In this tutorial, we’ll be using MongoDB Atlas as out database to store picks, events, and associations. To set up your database, go to (https://cloud.mongodb.com/). Once you created an account, you’ll have to create a cluster. Chose the free M0 tier on AWS. Make sure you select the same AWS region your computations will be running in.

To make your database accessible from AWS, go to Security -> Network Access and add “0.0.0.0/0” as allowed IP. Warning: This makes your database available publicly, even though it will still require a login! It’s generally not considered good practice for a production system,

Now you’ll have to generate a user. Go to Security -> Database Access. Create a new user with password authentication and select the role “Write and read any databases”.

To retrieve your connection URI, go to your database, click Connect and drivers. There should be a URI with this format: mongodb+srv://<username>:<password>@???.???.mongodb.net/. Insert your username and password into the address listed in the interface and save it below.
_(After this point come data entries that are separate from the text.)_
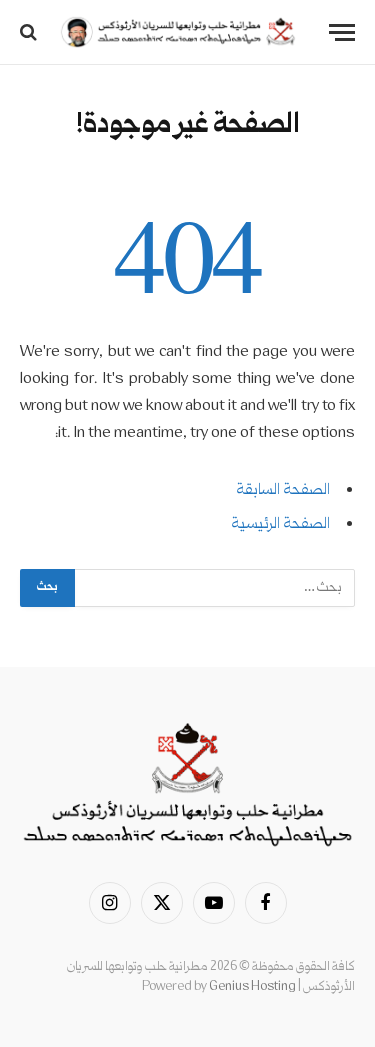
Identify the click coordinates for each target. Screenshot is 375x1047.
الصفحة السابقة (283, 491)
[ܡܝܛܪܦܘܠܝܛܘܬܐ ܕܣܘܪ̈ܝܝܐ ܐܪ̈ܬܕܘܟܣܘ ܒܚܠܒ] (177, 32)
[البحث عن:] (214, 588)
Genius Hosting (252, 987)
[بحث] (30, 32)
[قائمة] (342, 32)
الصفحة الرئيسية (280, 525)
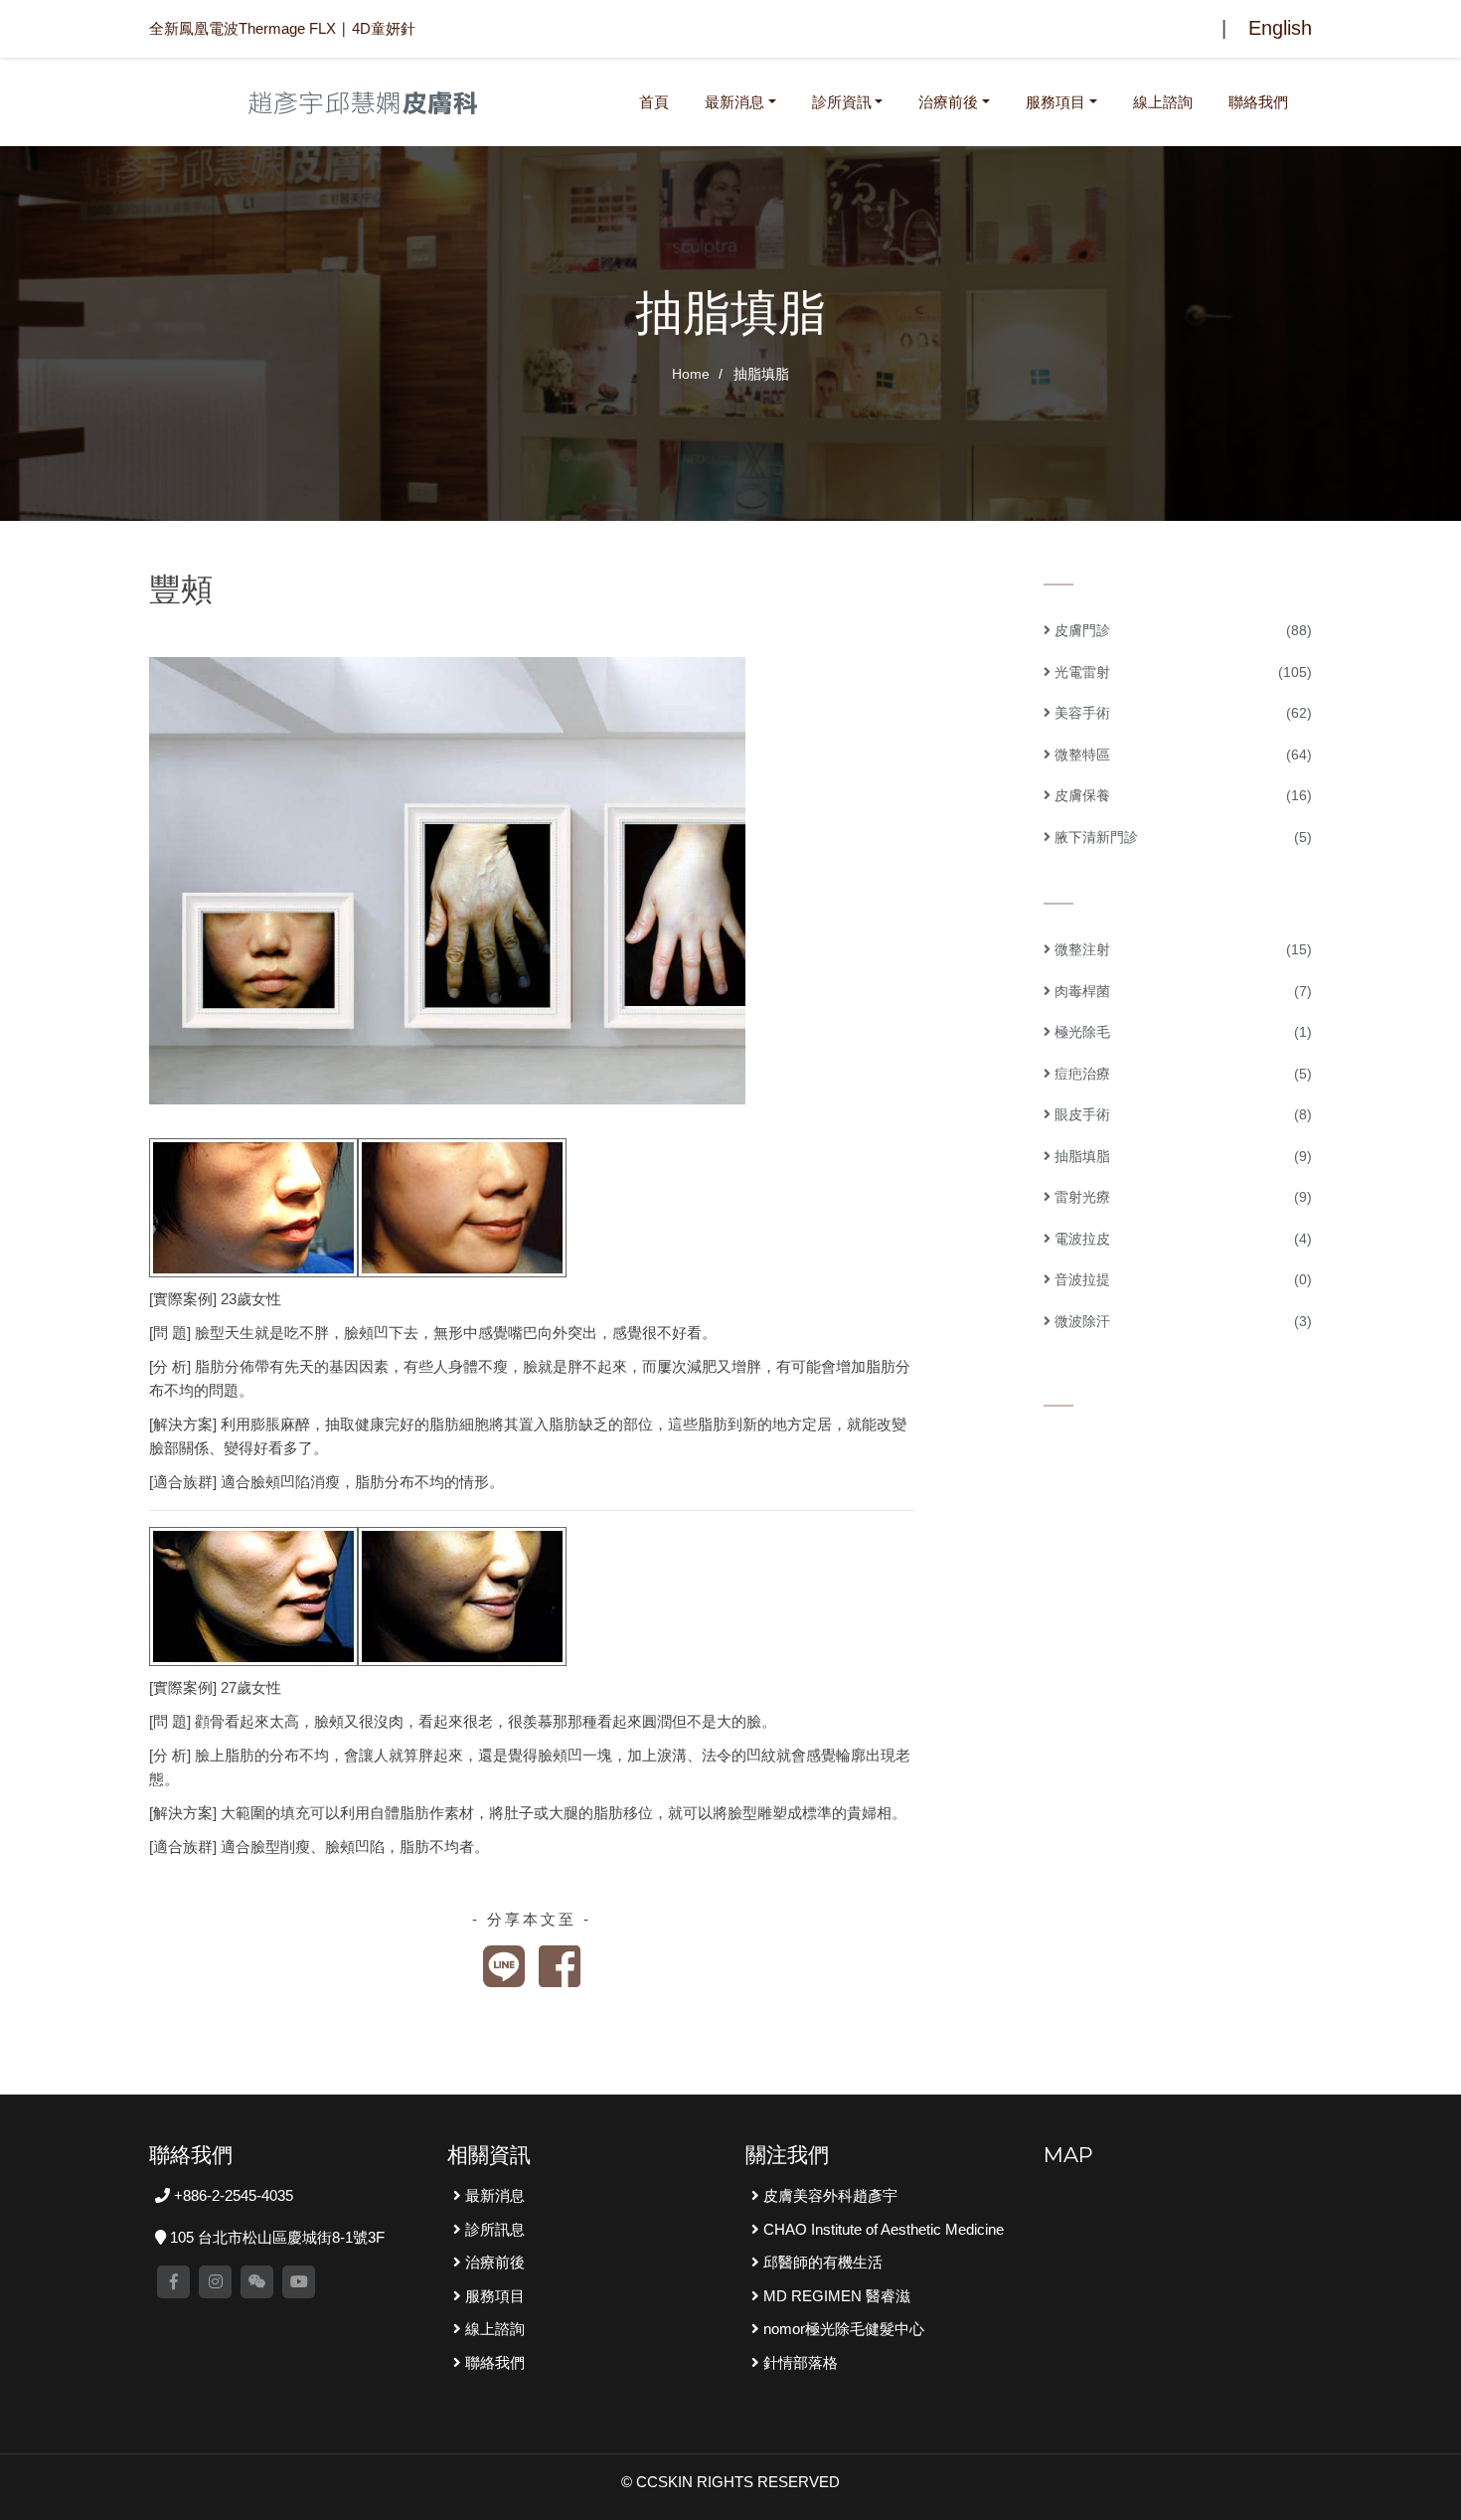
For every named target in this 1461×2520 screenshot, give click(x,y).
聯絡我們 (1258, 101)
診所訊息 (493, 2229)
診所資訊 (842, 101)
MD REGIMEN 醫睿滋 (834, 2295)
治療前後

⚠️ Save <DB_URI> here: REPLACE_ME

Congratulations, you’ve finished the setup!

2. Setup Batch Jobs#

Hint: Throughout this chapter, you’ll be prompted to update values in config files and script. Make sure to do the necessary modifications before running the commands.

2.1 Compute Environment#

You’ll need two pieces of information to create the compute environment: network subnet as well as the security groups. You can use the following commands to retrieve them.

! aws ec2 describe-subnets  | jq ".Subnets[] | .SubnetId"
! aws ec2 describe-security-groups --filters "Name=group-name,Values=default" | jq ".SecurityGroups[0].GroupId"

Use these values to update the missing fields subnets and securityGroupIds in compute_environment.yaml and run the code afterwards. If you have multiple subnets, choose any one of them.

! aws batch create-compute-environment --no-cli-pager --cli-input-yaml file://configs/compute_environment.yaml

2.2 Create a Job Queue#

Add the computeEnvironment and the jobQueueName in job_queue.yaml and then run the following command.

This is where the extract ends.